Alice met her own gray eyes in the mirror and grinned a
little sheepishly at herself. Of course Bruce’s flowers were a gesture of
kindness from an old friend – it was silly to think they could have been
anything else. That kiss on the verandah of the old Bailey House on the night
of Aunt Di’s wedding was so long ago, had been born out of pure moonlight
and nothing more. It was only that – well, it was only that Alice’s imagination
was working overtime. But that was nothing new.
“It was very like Bruce,”
Alice confirmed. “He always was so encouraging when it came to my education –
he was one of the main reasons I ever decided to get one in the first place. Do
you remember how you both helped me ‘cram’ for my Queens entrance exam – and
how we thought up that cockamamie scheme to keep it a secret from everybody
else?”
“Yes—and I remember how well you did even when you thought
you wouldn’t,” said Cecilia, coming to wind her arms around Alice’s shoulders,
which were left quite bare by her red halter dress. “You have always sold
yourself short, Joy Blythe. Don’t you think you ought to take the job with
Halstrom and Hamill after all? It is such a wonderful opportunity – and I would
hate to see you give it up because you aren’t sure you can do it.”
“I am quite sure I
can do it – I just don’t want to,”
laughed Alice. “There is no ‘scope for the imagination,’ Cissy, in designing
office buildings and hotels and vacation houses for rich people. I want to design
real houses – for real people to live
in. There is something sacred about the idea of home and hearth – the simpler,
the better. I didn’t have a home of my own for so long, you know, not until I
came to you all. My opa and I rented
a flat in England but we were so poor that I was never quite sure it would last
one week to the next, and besides, it never felt like home the way that
Ingleside does.
“And that’s the other thing, Ciss—working with Mr. Harper means
I can go home – I can drive to the
building site in White Sands every morning and back again at night. How I miss
Ingleside! I want to spend as much time as I can with all the dear old home
folks this summer because –“
“Because Walt and Gilbert will be going,” sighed Cissy.
“Walt hasn’t said so yet, but I knew last month, when I saw him do the St.

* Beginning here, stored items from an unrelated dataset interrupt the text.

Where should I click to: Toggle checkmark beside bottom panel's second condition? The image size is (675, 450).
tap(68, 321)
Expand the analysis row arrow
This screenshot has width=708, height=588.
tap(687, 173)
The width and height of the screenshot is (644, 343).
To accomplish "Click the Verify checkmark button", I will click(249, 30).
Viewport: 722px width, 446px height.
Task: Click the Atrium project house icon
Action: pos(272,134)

Crispin’s day speech at the recital that he had decided. There was something
resigned and determined in his tone, as if he were already facing down the
hordes on the field. And Aunt Rilla says to expect Gilly to go any day now – he
marched down to the registrar’s office the day after Germany invaded France and
withdrew his name from next years’ class. She thinks he will be overseas by
August.”
The idea of boy Gilbert in uniform – and Walt, dreamy,
darling Walt – Alice wiped furiously at her eyes, suddenly overcome by the
days’ events. “All this talk of home and cousins overseas! Oh! I won’t cry and
ruin my eye make-up. I am going to have fun
tonight, Cissy. I feel I’ve earned it after all that hard work, and I plan
to enjoy every minute of this dance. Let’s talk about something else – please.”
Cissy obligingly changed the subject. “Did Jims ever say
whether he would be free to come tonight?” she asked casually – perhaps too casually. But Alice was busy applying
a shade of lipstick to match her dress and did not notice.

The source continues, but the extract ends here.